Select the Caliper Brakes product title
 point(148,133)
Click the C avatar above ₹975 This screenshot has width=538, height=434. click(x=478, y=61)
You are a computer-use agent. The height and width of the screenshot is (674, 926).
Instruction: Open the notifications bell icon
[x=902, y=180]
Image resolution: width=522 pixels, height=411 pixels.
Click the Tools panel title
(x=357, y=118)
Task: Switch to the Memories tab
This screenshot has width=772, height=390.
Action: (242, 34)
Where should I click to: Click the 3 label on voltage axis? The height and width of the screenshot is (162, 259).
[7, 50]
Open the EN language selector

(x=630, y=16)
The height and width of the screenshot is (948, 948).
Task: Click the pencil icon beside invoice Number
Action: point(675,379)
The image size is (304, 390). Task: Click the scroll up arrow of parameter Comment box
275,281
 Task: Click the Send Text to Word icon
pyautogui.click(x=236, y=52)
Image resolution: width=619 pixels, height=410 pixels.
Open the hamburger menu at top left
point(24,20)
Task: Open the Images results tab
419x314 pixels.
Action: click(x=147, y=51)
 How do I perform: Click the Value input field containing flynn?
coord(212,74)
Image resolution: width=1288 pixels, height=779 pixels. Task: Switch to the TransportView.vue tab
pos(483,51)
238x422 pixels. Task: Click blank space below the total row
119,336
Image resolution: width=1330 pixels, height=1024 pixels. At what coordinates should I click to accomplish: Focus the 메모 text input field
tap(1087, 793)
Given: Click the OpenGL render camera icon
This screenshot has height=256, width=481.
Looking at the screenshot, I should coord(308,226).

Exercise requirements: Take the line that contains "Image resolution: width=1288" and each line after it down to the last of the records, and retype them exactly; add nothing else.

Output for this task:
Image resolution: width=1288 pixels, height=779 pixels. Task: Switch to the TransportView.vue tab
pos(483,51)
238x422 pixels. Task: Click blank space below the total row
119,336
Image resolution: width=1330 pixels, height=1024 pixels. At what coordinates should I click to accomplish: Focus the 메모 text input field
tap(1087, 793)
Given: Click the OpenGL render camera icon
This screenshot has height=256, width=481.
Looking at the screenshot, I should coord(308,226).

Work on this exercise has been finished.